George Harrison Documentary Trailer

I hope to have HBO in October to see this. It looks great (directed by some guy named Scorsese).

A Quick Link From Charles Costello

I'll have more links at another time, but I saw this from my friend Chuck Costello and had to post it. I think he does a nice job of summing up the behavior of a lot of folks who think that they're privileged, entitled, or something.

There's a baseball game going on and you just walk through? Really?

Chuck adds more "hit and run" notes in the post, including a mention of Don Imus mourning the passing of his brother, Fred. Chuck isn't afraid to mince words.

Well done.

Friday, August 19, 2011

The First ESPN New York Hall of Fame Class

The voters have spoken, and well, they're not entirely wrong. The first class for ESPN New York's Hall of Fame is:

Babe Ruth
Lou Gehrig
Joe DiMaggio
Mickey Mantle
Jackie Robinson

I got four of the five right when I made my vote. I've spoken about Robinson - wonderful person, social significance, etc. I still would have taken Taylor first, but the voters like political correctness. I like athletics.

It is what it is.

And do we need any further proof that New York is A) a baseball town and B)a Yankees town? Nope.

## Record excerpts
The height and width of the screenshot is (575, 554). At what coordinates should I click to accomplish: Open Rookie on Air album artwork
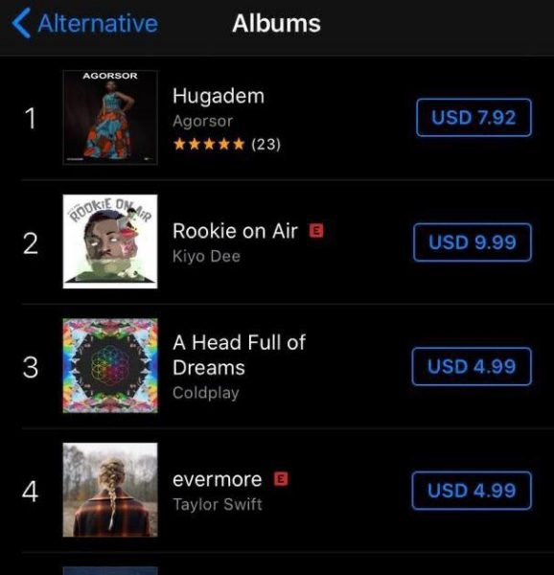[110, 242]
* * *
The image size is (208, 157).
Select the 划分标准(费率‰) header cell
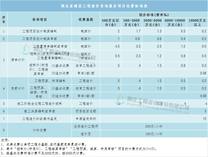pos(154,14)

## Task requirements
**A.** Rewrite the rows from the line containing "The image size is (208, 157)." through the line containing "pos(154,14)" as a JSON list of strings, one string per line, skipping blank lines and leaving out the pictures.
**B.** Extend the sports blog by writing on from its final sentence.
The sports blog and the rows were taken from unrelated sources.

## Answers given
**A.**
[
  "The image size is (208, 157).",
  "Select the 划分标准(费率‰) header cell",
  "pos(154,14)"
]

**B.**
By the way, in case you're wondering, here are the other first classes from the ESPN cities:

Boston: Larry Bird, Ted Williams, Bill Russell, Bobby Orr, Red Auerbach (I had 4 of 5 and thought Ray Borque was a better choice than Auerbach).

Chicago: Michael Jordan, Walter Payton, Ernie Banks, Dick Butkus, Mike Ditka (I had 4, but Ditka over Hull is OK I guess - shows they don't have as much interest in hockey).

Dallas: Nolan Ryan, Emmitt Smith, Tom Landry, Troy Aikman, Roger Staubach (I voted outside of the box here, and had only 2 right here. I mean...Ryan, Aikman, and Staubach? Really?)

Los Angeles: Magic Johnson, John Wooden, Kareem Abdul-Jabbar, Wayne Gretzky, Sandy Koufax (five for five). They still should have had Scully on the ballot, and he should have gone in.

Wednesday, August 17, 2011

Number Five is Alive

It was five years ago yesterday that I finally stepped forward with the idea to do a blog. Spurred on by friends like Sean Kilkelly and Matt Hamilton, both of whom had started blogging, I sat down and wrote the first post as I watched the Yankees break ground on the House that Greed Built. I probably thought about it and waited to hit "publish" on that first post, because it didn't hit until the next morning - at 7:00 on August 17, 2006.

Five years ago today.

Here's that first post, if you've never read it. I hadn't learned how to post pictures, so it's just words and thoughts. Three days later, I explained why I call the blog "Exit 55."

Five years later, much has changed. Yet some things still remain the same.

I'm different than I was in 2006. My life is certainly different (for the better). Sean was four at the time. He's nine now. I have a special person in my life whom I absolutely adore. One who I dropped off at JFK this morning as she set off for LA* to begin pursuing her doctorate. I'm ridiculously proud and excited for her.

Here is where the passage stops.